ASSIGNMENT> Each line from the one bearing "Image resolution: width=1890" through the last line of the entries below should be returned exactly, with pictures left out.

********************

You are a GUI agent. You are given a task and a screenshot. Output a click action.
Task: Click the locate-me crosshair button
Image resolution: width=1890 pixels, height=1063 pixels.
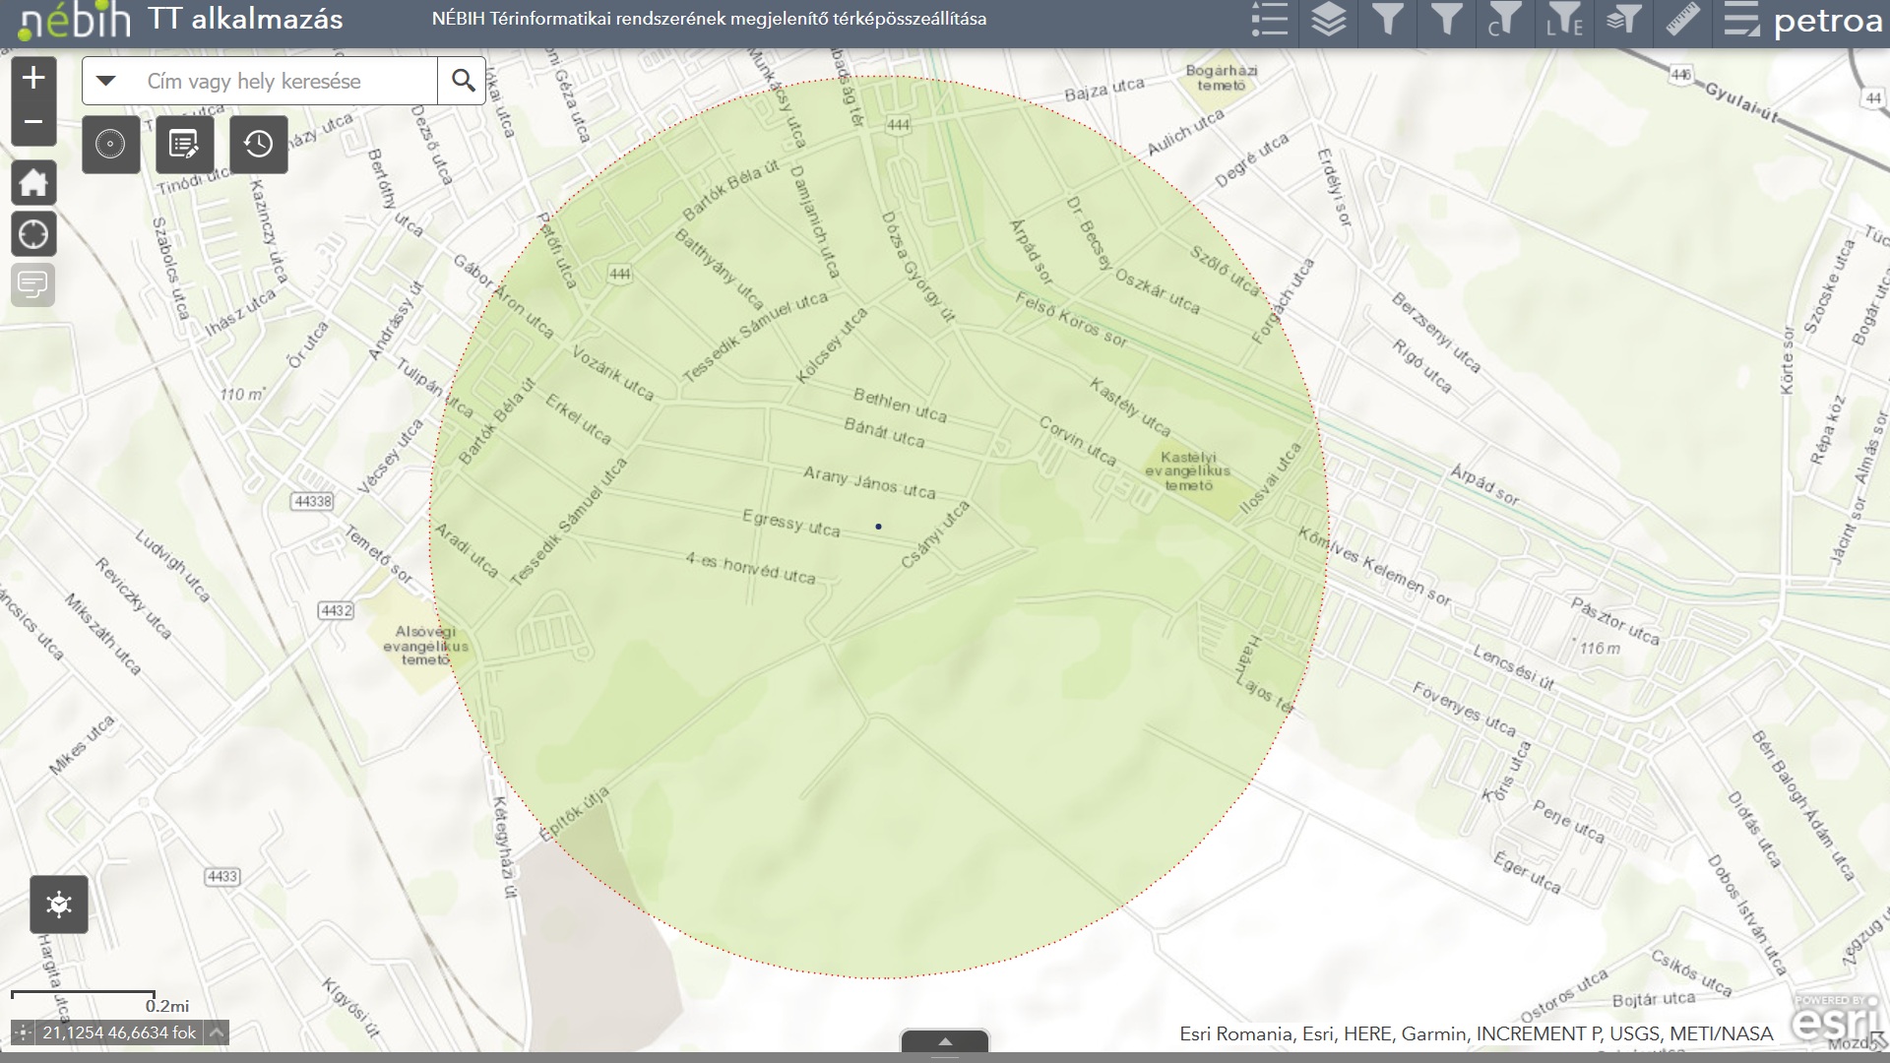tap(33, 234)
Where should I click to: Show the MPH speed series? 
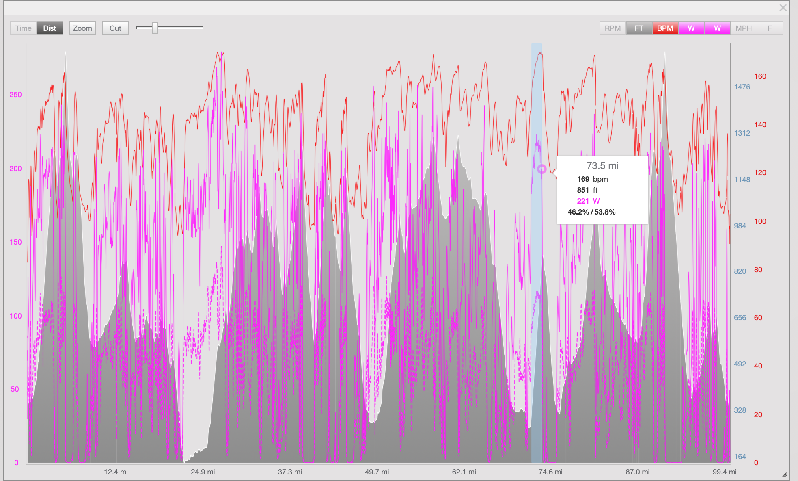click(x=744, y=28)
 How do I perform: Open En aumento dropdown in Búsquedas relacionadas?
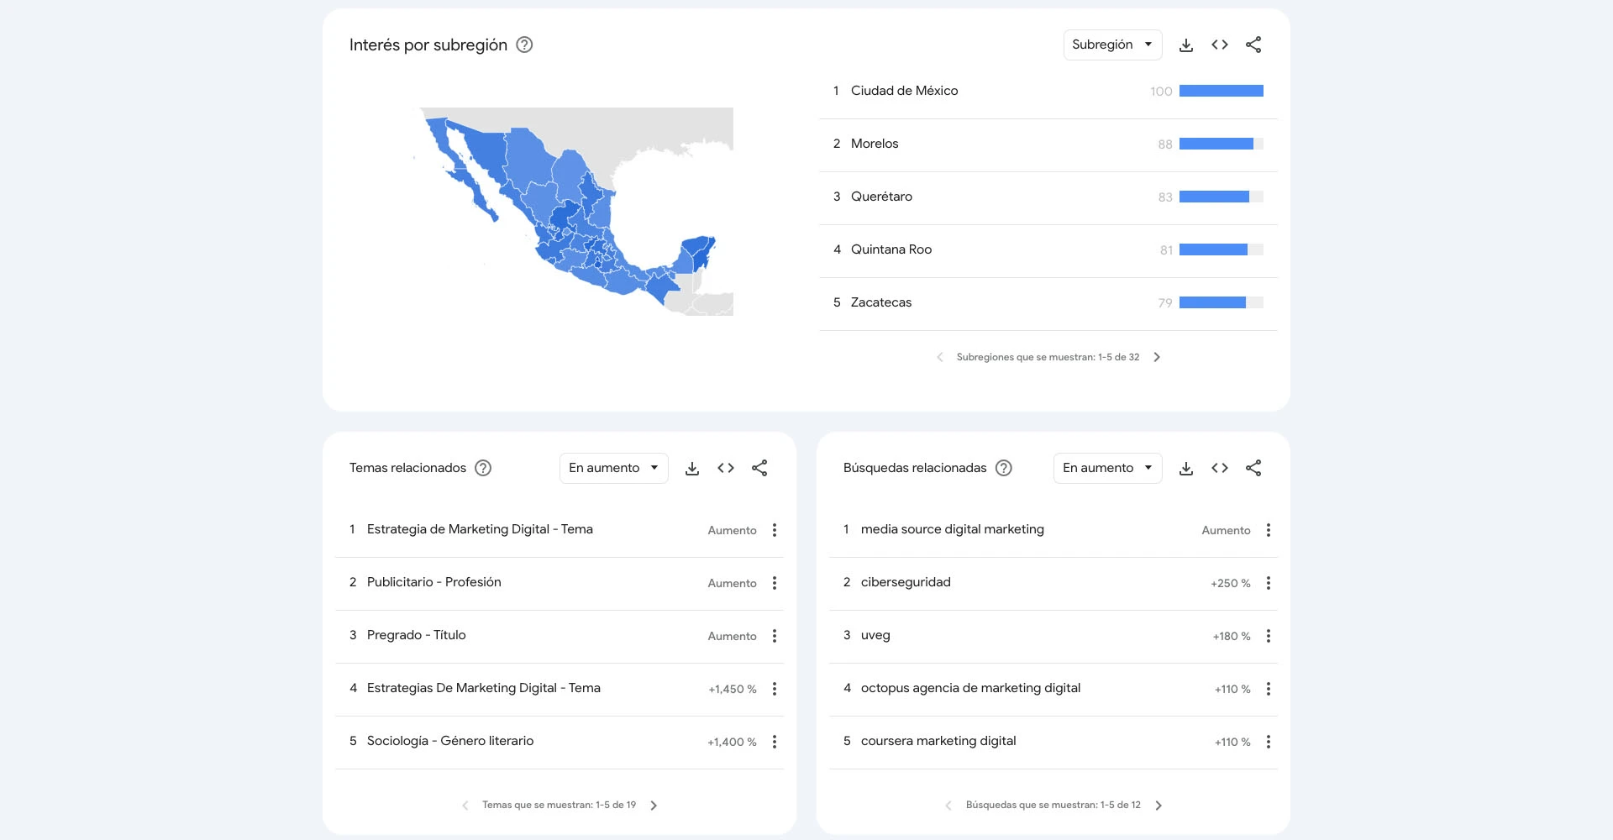point(1107,468)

********************

ANSWER BOX>
Image resolution: width=1890 pixels, height=1063 pixels.
tap(33, 234)
Where should I click to: Show the MPH speed series? 
click(x=744, y=28)
 How do I perform: Open En aumento dropdown in Búsquedas relacionadas?
point(1107,468)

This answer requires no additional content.